Google Cloud se positionne différemment. Son avance se concentre sur les données et l’analytique. BigQuery, Vertex AI et les TPU (Tensor Processing Units) attirent les équipes data et machine learning. Nous recommandons de considérer GCP en priorité lorsque le cœur de valeur d’un projet repose sur l’entraînement de modèles ou le traitement analytique à grande échelle.

Souveraineté des données et résidence cloud en Europe

La souveraineté numérique est devenue un critère de sélection à part entière, en particulier pour les entreprises européennes soumises au RGPD ou opérant dans des secteurs réglementés (santé, finance, défense).

Les trois hyperscalers américains sont soumis au CLOUD Act, ce qui signifie qu’une autorité américaine peut théoriquement exiger l’accès à des données hébergées sur un datacenter européen. Pour contourner cette contrainte, chacun a développé des offres de résidence locale :

  • AWS propose des régions dédiées (Paris, Francfort, Stockholm) et a noué des partenariats avec des opérateurs locaux pour des offres souveraines.
  • Azure collabore avec des acteurs comme Bleu (coentreprise Capgemini-Orange en France) pour proposer un cloud Microsoft opéré sous juridiction française.
  • Google Cloud a lancé des partenariats similaires, notamment avec T-Systems en Allemagne et Thales en France, pour offrir des clouds de confiance opérés par un tiers européen.

Ces offres souveraines restent plus limitées en termes de services disponibles par rapport aux régions standard. L’arbitrage porte donc sur le niveau de conformité requis face à la richesse fonctionnelle.

Équipe de professionnels en réunion pour choisir entre les grands fournisseurs de services cloud

Parts de marché cloud en 2026 : ce que la croissance de Google Cloud révèle

Les dépenses mondiales d’infrastructure cloud ont atteint environ 143,4 milliards de dollars au deuxième trimestre 2026, selon les estimations Synergy Research Group.

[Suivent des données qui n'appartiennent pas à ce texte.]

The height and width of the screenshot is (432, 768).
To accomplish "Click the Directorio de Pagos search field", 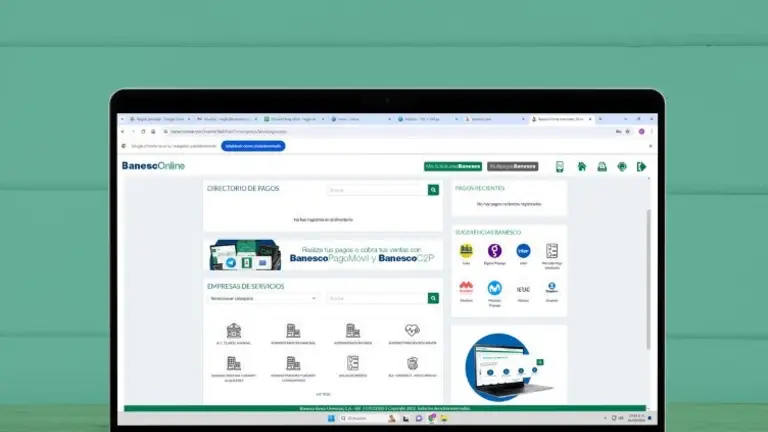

Cette accélération des dépenses profite inégalement aux trois acteurs.

Google Cloud affiche la croissance la plus rapide des trois, portée par la demande en services d’intelligence artificielle et en analytique. AWS conserve la première place en valeur absolue, mais sa part relative recule de quelques points sur un an. Azure reste stable, soutenu par la base installée Microsoft et les migrations de workloads Windows Server.

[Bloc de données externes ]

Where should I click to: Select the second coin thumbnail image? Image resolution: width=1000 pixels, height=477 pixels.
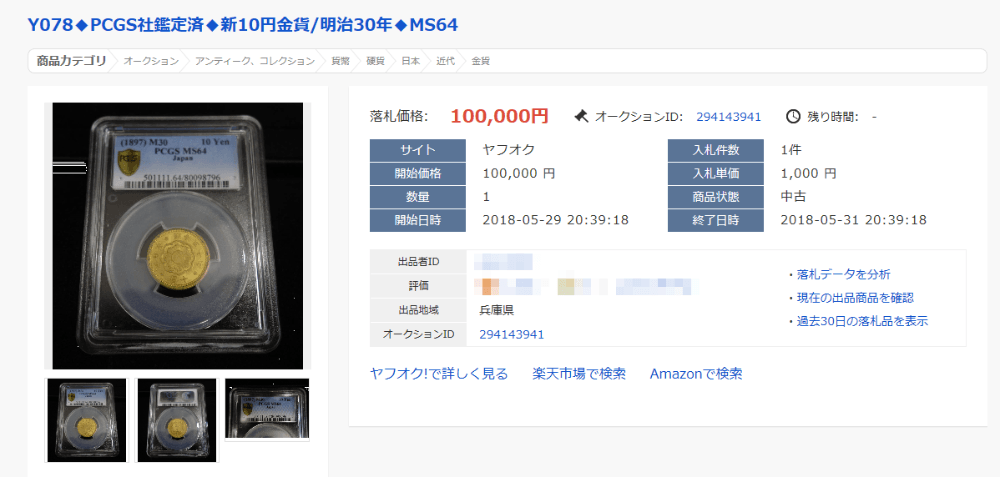click(x=177, y=420)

Ce rééquilibrage progressif ne remet pas en cause la domination du trio. Aucun challenger (IBM Cloud, Oracle Cloud Infrastructure, Alibaba Cloud) ne dépasse individuellement les 5 % de part de marché mondiale. La concentration reste forte.

Critères de choix selon le profil d’entreprise

Plutôt que de dresser un comparatif ligne par ligne, nous identifions les scénarios où chaque fournisseur cloud prend un avantage structurel :

  • Entreprise déjà engagée sur Microsoft 365 et Active Directory : Azure réduit le coût de migration et simplifie la gestion des identités.
  • Startup ou scale-up centrée data/ML avec des besoins en analytique temps réel : GCP offre un rapport performance/coût favorable sur BigQuery et les TPU.
  • Organisation avec des besoins multi-services très diversifiés (IoT, edge, bases spécialisées) : la profondeur du catalogue AWS évite de recourir à des tiers.
  • Entreprise européenne soumise à des contraintes de souveraineté strictes : évaluer les offres cloud de confiance avant de s’engager sur une région standard d’un hyperscaler américain.

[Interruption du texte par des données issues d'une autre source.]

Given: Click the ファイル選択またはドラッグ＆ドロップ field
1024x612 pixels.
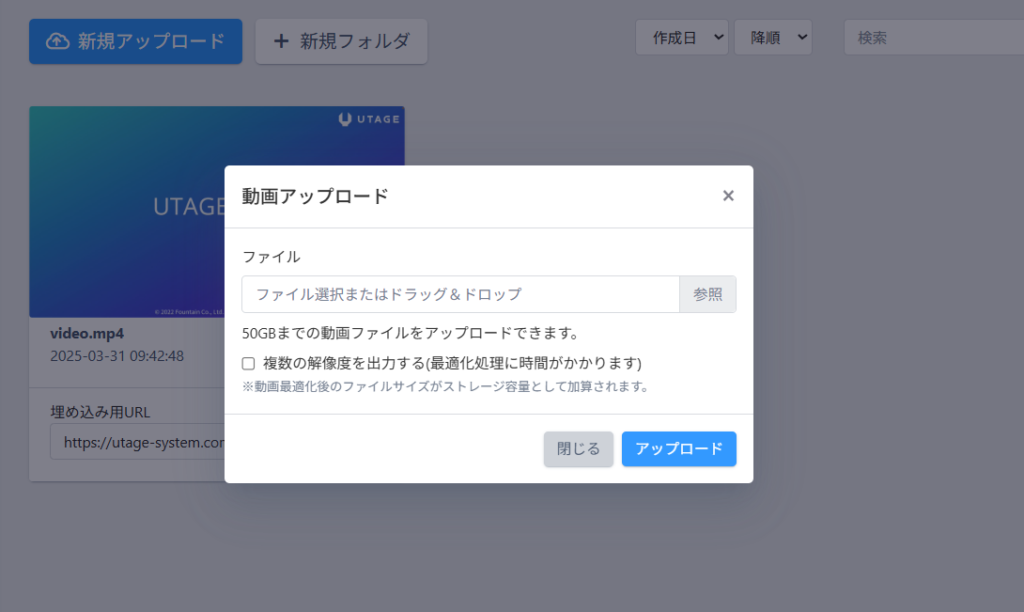Looking at the screenshot, I should pos(460,295).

Le marché du cloud public en 2026 reste un oligopole structuré autour de trois acteurs aux philosophies distinctes. Le choix entre AWS, Azure et Google Cloud dépend moins d’un classement généraliste que d’un alignement précis entre l’architecture cible, les compétences internes et les contraintes réglementaires propres à chaque organisation.